1. Rinse and soak dried shrimps in a bowl. Pour water into the bowl and let it soak for 15-30 minutes before cooking. (Don't discard the soaked dried shrimp water, we will use it later.)

2. Meanwhile, pour water into a mixing bowl and soak vermicelli noodles for 15-30 minutes before cooking.

3. Next, mince garlic.

4. Then, use a knife to scrape off the skin of a medium sized hairy gourd. (Try not to use a peeler.)

5. After that, rinse and wash the squash.

6. Cut the fuzzy melon into slices (Around ⅛ inch thick.)

7. The following, cut them into strips. (Around ¼ inch wide.)

8. Pour vegetable oil into the pan and add the minced garlic from step 3. Turn on the fire to medium small stir fry the garlic a little bit.

9. Next, add the cut fuzzy melon/ hairy gourd into the pan. Stir fry them a little bit.
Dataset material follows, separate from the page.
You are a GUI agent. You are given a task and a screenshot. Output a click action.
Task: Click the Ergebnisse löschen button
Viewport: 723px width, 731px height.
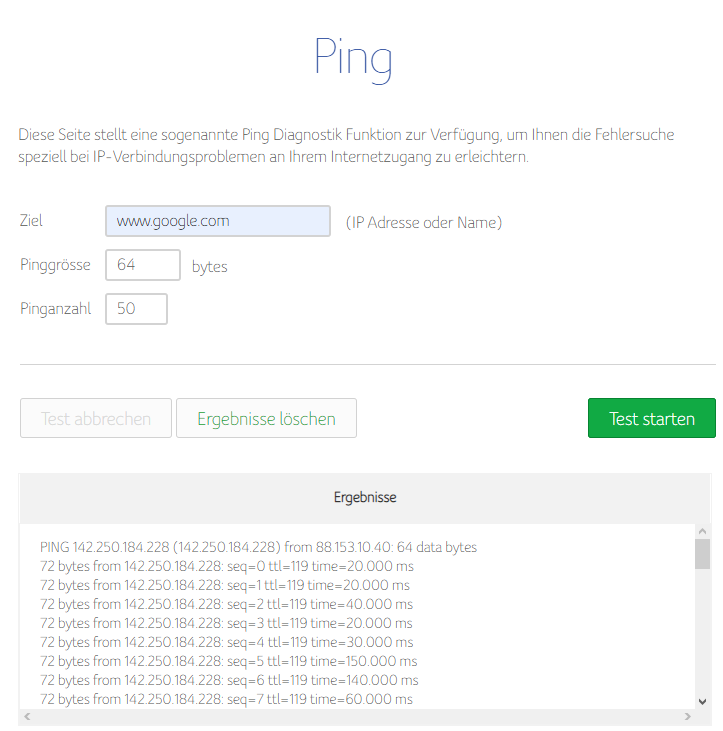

10. After, add the soaked dried shrimp from step 1. Pour the soaked dried shrimp water into the pan.

11. Add the soaked vermicelli noodles (mung bean noodles) from step 2. Mix them a little bit.

12. Cover the lid and let it cook with the small fire for 10-15 minutes.

13. Uncover the lid and keep stir frying it until the squash is soft.